Stated goal:
In the interview on translation, what does Dr. Ruden say the Latin word "translatio" means?

**** Text block

Mr. Riggins: Thank you for agreeing to this interview, and thank you for your lecture. I’ll start with a broad question: What is translation and how would you describe your vocation as a translator?
Dr. Ruden: Well the definition can be very broad. Translatio in Latin only means “bringing it over”, so you’re bringing something over from one language to the other language, and it’s never been very well defined what that actually means. You have these monumental theoretical disquisitions about translation, and they don’t impress me as a professional translator very much, because you’re always working with practicalities and impossibilities. Notoriously, nothing translates. You cannot get the same image, the same concept, the same anything in the target language, because the writing comes from two different people living in two different environments, maybe in a long time distant from each other. You’re just not able to reproduce this thing that was in the original literature. So, you’re trying all kinds of analogies, all kinds of half-measures, aiming for things that are “good enough.” And for me that demonstrates the vagueness of the idea of translation. How do you get one thing from one place to another place? Do you take a plane? Do you hike? What shape is the thing in by the time you get it where it’s going? It just seems to be such an incredibly open question.
Mr. Riggins: So is there a particular philosophy of translation that you’ve adopted over the course of your career?
Dr. Ruden: I don’t really have a philosophy. I have a methodology, and this I would relate to my Quaker faith. We don’t have any theology. We don’t have any prescribed sets of beliefs, but we do have a very strict and well-established way of doing things. We have our special way of reaching consensus in a business meeting. We never vote, but we never pressure people either. We have special ways in which we communicate with each other while we sit together. It’s very important that you don’t ever reply to anybody. There’s always space between different contributions in a business meeting. So I say, “These are the reasons I think we should have blue carpet,” and then I shut up and then after a couple of minutes another person may say, “I’m hearing these reasons for why we should have blue carpet, and I cannot say that they’re wrong, but maybe there are some reasons for green carpet, and here they are.” And this all goes very gently into the mix, which might produce an answer this year, or next year. So I do draw on the Quaker use of time in translating. My feeling is that I can’t act as if I know the language, can’t assume that I know what some author is saying. I don’t know all of these languages very well. Hebrew I only started in middle age. So I just take time. I sit with the dictionaries. There are electronic dictionaries that I use, which can access many different authors. You may have to use those to track down a particular meaning of a word in a particular author. So I use those a lot, and then I go back to the question again and again. My principle is that it takes as long as it takes. You have to listen to the authors, not take your assumptions to them, but listen to what they’re trying to do.

********
**** Dataset extract

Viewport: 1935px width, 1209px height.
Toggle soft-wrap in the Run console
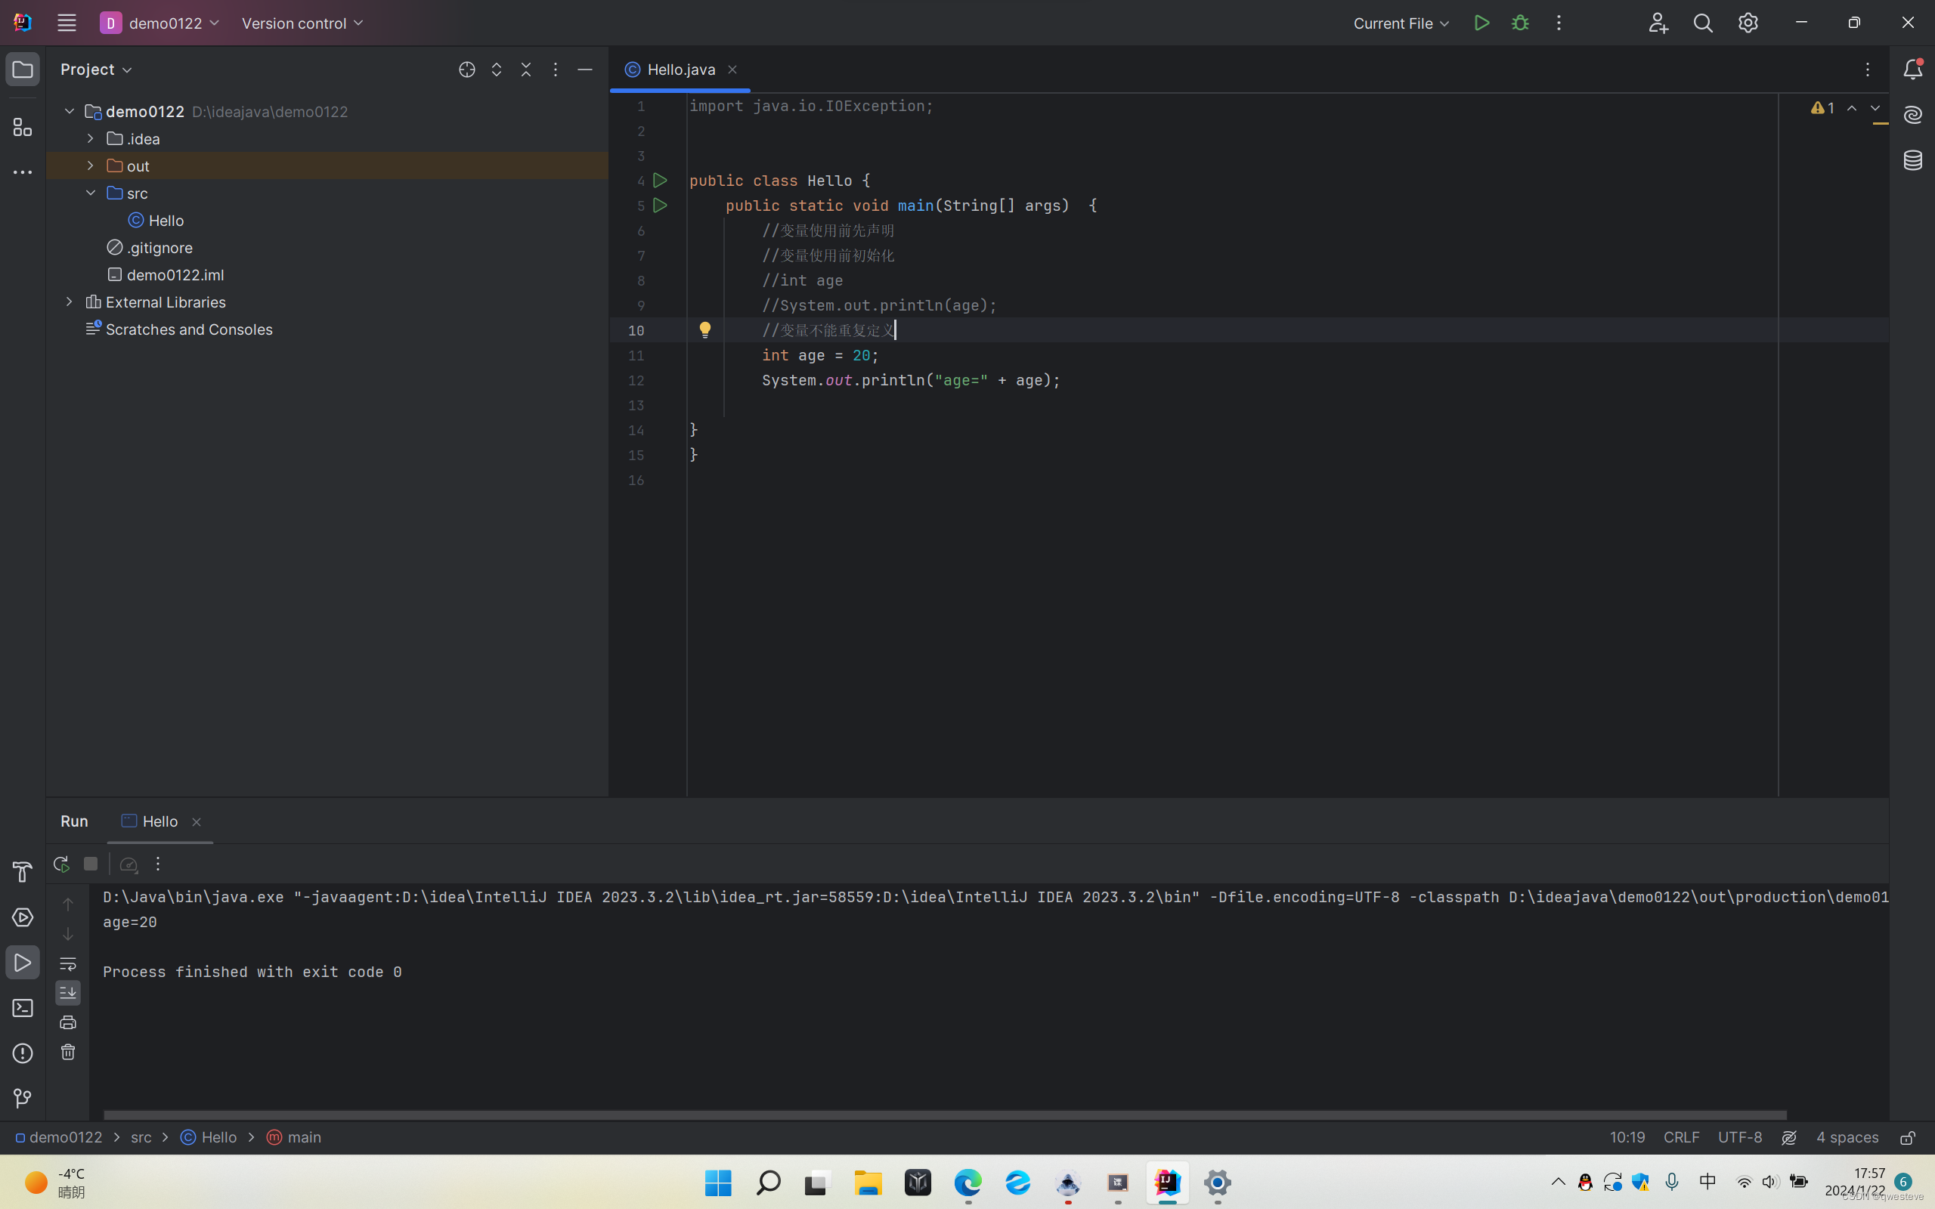coord(68,963)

********

Right answer:
It means "bringing it over."